### Okuma parçası:
------------
Hızla gelişen işbirlikçi sanayi burjuvazisi bir yandan ekonomik yapıdaki gelişimine koşut olarak siyasal üst yapıda daha etkin temsilini isterken öte yandan özellikle 70 yılında ilk belirtilerini gösteren, stokların artışı ve üretimin pazarlanamamasından kaynaklanan bunalımın çözümü için yeni düzenlemeler dayatıyordu. Ancak bu düzenlemeler, Oligarşi içi diğer kesimlerin çıkarlarını sarsacağından, AP, içerdiği diğer sömürücü kesim temsilcilerinin baskıları nedeniyle bunu gerçekleştiremiyor, işbirlikçi sanayi burjuvazisinin isteklerini karşılayamıyordu.
------------
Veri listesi
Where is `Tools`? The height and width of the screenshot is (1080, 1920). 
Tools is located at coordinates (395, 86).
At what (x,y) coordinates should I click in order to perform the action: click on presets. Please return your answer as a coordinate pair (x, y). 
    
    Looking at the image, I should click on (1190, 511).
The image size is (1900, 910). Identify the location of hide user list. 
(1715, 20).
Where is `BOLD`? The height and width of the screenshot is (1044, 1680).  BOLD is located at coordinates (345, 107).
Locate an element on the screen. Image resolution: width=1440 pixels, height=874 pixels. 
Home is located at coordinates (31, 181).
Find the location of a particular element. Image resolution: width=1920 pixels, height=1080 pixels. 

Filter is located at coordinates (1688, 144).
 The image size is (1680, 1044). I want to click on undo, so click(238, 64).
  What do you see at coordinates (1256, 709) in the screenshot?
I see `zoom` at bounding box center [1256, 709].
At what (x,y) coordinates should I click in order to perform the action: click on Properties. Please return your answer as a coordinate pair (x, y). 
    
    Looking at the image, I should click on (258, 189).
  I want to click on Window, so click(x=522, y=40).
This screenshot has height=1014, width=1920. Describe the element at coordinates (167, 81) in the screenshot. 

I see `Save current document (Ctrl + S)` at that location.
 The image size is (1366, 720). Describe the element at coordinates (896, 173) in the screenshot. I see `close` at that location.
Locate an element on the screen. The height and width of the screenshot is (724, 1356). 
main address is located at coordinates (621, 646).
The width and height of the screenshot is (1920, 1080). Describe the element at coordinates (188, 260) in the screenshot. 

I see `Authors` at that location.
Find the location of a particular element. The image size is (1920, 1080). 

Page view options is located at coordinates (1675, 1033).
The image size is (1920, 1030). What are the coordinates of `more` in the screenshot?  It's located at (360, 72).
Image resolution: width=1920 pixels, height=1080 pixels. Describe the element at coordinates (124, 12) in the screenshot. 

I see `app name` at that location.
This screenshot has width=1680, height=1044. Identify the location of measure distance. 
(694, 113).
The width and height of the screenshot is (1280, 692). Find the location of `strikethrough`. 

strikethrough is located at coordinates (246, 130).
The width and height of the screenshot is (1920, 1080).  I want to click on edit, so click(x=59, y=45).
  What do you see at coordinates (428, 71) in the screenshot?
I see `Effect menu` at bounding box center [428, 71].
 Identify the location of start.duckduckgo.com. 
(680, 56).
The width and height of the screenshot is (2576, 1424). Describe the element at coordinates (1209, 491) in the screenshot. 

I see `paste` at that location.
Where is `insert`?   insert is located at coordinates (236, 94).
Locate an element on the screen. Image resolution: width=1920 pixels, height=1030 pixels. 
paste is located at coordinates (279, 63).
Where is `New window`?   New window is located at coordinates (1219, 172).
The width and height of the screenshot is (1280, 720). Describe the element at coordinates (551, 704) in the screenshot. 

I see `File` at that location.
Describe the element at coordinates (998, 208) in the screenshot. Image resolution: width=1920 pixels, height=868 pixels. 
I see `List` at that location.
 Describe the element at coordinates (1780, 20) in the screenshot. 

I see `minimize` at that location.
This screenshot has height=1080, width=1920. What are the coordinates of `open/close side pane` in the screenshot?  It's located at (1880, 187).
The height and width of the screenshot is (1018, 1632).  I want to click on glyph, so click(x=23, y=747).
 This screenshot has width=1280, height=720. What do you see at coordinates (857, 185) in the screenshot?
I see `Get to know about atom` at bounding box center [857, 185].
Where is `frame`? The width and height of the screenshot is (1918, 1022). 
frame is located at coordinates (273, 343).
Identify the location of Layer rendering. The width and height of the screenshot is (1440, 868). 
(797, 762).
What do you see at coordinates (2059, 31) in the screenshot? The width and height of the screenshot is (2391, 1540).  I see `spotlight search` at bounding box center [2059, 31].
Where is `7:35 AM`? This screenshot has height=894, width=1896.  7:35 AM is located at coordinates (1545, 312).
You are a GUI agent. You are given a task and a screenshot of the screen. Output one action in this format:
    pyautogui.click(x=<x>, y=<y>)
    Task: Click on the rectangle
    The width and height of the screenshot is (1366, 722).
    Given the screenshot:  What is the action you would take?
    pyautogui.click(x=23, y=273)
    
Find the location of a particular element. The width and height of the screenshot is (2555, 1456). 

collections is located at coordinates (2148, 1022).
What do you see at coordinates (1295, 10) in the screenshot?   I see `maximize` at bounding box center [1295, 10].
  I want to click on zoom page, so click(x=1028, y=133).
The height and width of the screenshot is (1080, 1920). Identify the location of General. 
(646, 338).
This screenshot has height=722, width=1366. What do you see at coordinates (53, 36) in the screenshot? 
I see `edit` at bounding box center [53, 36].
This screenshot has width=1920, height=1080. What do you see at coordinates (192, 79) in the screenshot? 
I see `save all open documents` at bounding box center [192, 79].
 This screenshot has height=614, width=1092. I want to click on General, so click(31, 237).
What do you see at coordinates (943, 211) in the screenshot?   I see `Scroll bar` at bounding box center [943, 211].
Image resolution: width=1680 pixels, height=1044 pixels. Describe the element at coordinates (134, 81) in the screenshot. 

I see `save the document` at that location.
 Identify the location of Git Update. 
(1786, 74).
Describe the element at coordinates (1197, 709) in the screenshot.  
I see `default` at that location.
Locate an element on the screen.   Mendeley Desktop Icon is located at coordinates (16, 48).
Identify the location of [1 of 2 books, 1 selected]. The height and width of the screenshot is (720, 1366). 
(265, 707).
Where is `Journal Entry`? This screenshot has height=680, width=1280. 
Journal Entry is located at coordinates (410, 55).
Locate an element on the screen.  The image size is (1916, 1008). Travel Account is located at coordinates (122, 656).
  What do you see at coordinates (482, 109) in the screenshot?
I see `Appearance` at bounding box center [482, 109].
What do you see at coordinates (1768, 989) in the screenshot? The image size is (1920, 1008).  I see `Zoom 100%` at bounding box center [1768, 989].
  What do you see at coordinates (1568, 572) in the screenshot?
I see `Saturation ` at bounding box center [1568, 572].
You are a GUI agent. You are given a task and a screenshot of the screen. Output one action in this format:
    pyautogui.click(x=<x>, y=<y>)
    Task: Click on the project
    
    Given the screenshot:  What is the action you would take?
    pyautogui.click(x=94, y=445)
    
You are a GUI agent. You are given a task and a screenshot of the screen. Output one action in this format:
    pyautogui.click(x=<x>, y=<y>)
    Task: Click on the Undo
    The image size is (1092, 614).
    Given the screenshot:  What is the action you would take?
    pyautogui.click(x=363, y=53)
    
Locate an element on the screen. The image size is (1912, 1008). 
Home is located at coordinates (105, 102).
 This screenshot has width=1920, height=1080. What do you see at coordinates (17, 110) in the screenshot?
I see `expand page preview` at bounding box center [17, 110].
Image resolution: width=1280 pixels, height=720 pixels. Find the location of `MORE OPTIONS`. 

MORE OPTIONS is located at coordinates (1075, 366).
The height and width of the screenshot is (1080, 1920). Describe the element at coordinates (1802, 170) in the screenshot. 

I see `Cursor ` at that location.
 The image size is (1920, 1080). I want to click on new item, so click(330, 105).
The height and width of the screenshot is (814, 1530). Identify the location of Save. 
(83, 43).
------------
### Alıştırma bölümleri:
(a) Okuma parçasına göre 70 yılında ilk belirtilerini gösteren bunalımın kaynağı neydi?
(b) Okuma parçasında "Hızla gelişen işbirlikçi" ile başlayıp "burjuvazisinin isteklerini karşılayamıyordu." ifadesine kadar süren bölümü hiç değiştirmeden yeniden yazın.
(c) İşbirlikçi sanayi burjuvazisi ile AP'yi anlatan okuma parçasını son cümlesinden sonra devam ettirerek genişletin.

### Beklenen sonuçlar:
(a) Stokların artışı ve üretimin pazarlanamaması.

(b)
Hızla gelişen işbirlikçi sanayi burjuvazisi bir yandan ekonomik yapıdaki gelişimine koşut olarak siyasal üst yapıda daha etkin temsilini isterken öte yandan özellikle 70 yılında ilk belirtilerini gösteren, stokların artışı ve üretimin pazarlanamamasından kaynaklanan bunalımın çözümü için yeni düzenlemeler dayatıyordu. Ancak bu düzenlemeler, Oligarşi içi diğer kesimlerin çıkarlarını sarsacağından, AP, içerdiği diğer sömürücü kesim temsilcilerinin baskıları nedeniyle bunu gerçekleştiremiyor, işbirlikçi sanayi burjuvazisinin isteklerini karşılayamıyordu.

(c)
İşte, toplumsal kabarış devrimci eylem başta olmak üzere emperyalizmin siyasal ve ekonomik beklentilerine AP'nin karşılık verebilmekten uzak olması, işbirlikçi tekelci burjuvazinin yararına Oligarşi içi güç dengelerinde düzenleme gereksinmesi ve ordunun içinde zaman zaman tehlikeli çıkışlar yapabilen küçük burjuva radikallerinin tasfiyesiyle odunun "arındırılarak" faşist kurumlaşmanın tamamlanabilmesi.. olguları nedeniyle 12 Mart açık faşizmi gündeme getirilmiştir.
Bu noktada sorulması gereken soru, 12 Mart Cuntası'nın bu sorunlara ne ölçüde karşılık verebildiği sorusudur, ve elbette, yeni sömürge bir ülkede gerçekleştirilebilecek sınırlarda karşılık vermiştir.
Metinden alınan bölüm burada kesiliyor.